State lawmakers in Texas haven’t given up the fight to hold accountable nursing homes that provide substandard care. It will be the second time state lawmakers are making the effort, after a failed bid two years ago. 

The push involves three bills that would make it more difficult for nursing homes and other long-term care facilities, such as assisted living facilities and home community service agencies, to cower from regulatory discipline and litigation when wrongdoing has been uncovered.

One measure involves imposing higher fines on facilities where inspectors have discovered serious violations that breach the care and safety of residents. Another measure would do away with the so-called “right to correct,” a legal loophole that gives many nursing homes an out in avoiding disciplinary action if administrators “correct” the violation after it’s discovered upon inspection. The final measure would require nursing home facilities to carry at least $1 million in liability insurance, which would make it easier for victims and loved ones to recover damages in the event the facility is found liable of nursing home abuse, neglect or negligence. 

In Florida, the last time we had any kind of major nursing home reform was back in 2001, when state legislators amended the state’s nursing home statute to address a number of controversial issues pertaining to care. Among the changes:

  • Claims are maintained regardless of whether death resulted from deprivation of residents’ rights. Before, a personal representative of a deceased nursing home resident could bring a claim alleging deprivation of resident’s rights if the deprivation caused the resident’s death. So if there was a violation of a resident’s rights, but that resident later died of unrelated causes, the lawsuit could not continue, prior to reforms.
  • Damage in nursing home abuse claims are not limited to wrongful death, but may include compensation for a decedent’s pain and suffering.
  • Medical malpractice statute doesn’t apply to Chapter 400 claims. Previously, the medical component associated with nursing home cases meant there were always court disputes over whether plaintiffs had to comply with all the pre-suit requirements of medical malpractice claims. It was a gray area because nursing homes offer a mix of medical care/services and custodial care. The reforms stipulated that causes of actions stemming from violation of a nursing home residents’ rights are not claims for medical malpractice.

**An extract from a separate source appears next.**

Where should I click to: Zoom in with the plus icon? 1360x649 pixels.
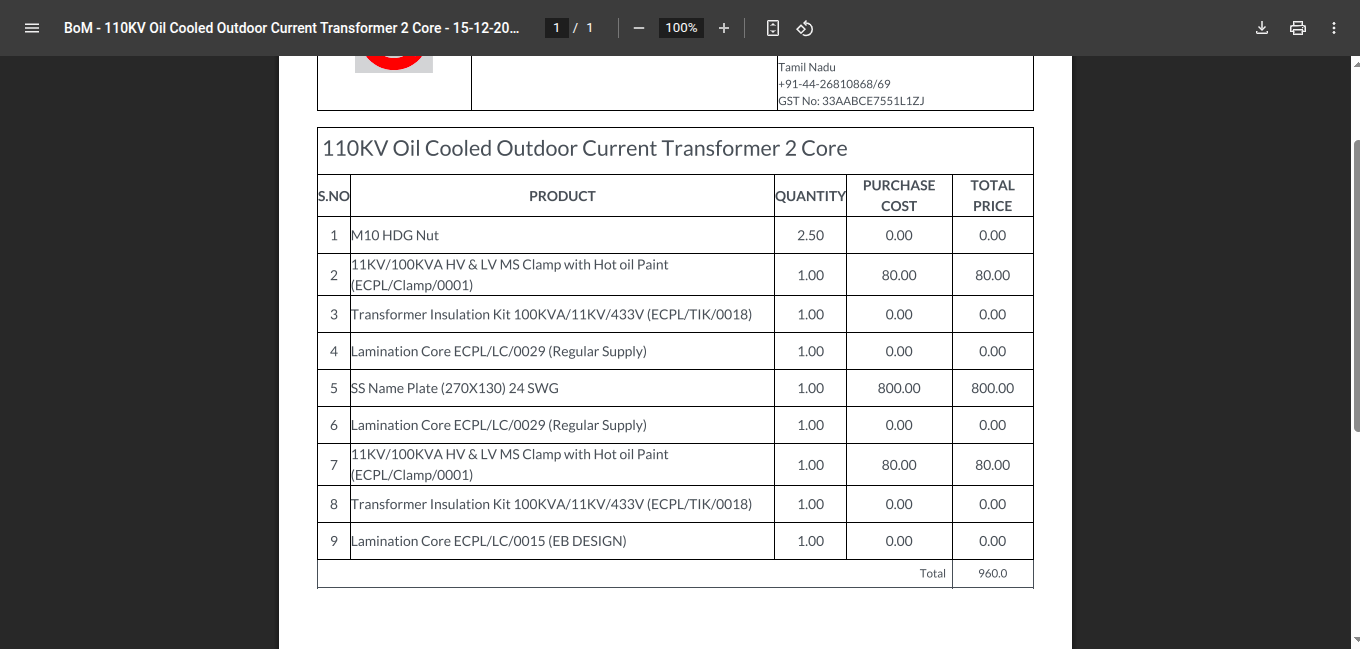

These changes were to the benefit of nursing home residents and their families seeking justice on their behalf. But given that nursing home abuse continues to be a serious and pervasive problem in Florida, it’s one that we should continue to examine, the way Texas lawmakers are.

Unsurprisingly, proponents of the measure have encountered fierce opposition from health care groups and nursing home industry representatives, who insist the reforms are both burdensome and not necessary. One said that while the industry continues to struggle with poor staffing, he passed the buck to state and federal governments for a lack of proper funding through Medicare and Medicaid, as needed to provide optimal staffing levels.

However, groups like the AARP are focused on accountability for those facilities that fall short of baseline standards in keeping elderly and vulnerable residents safe.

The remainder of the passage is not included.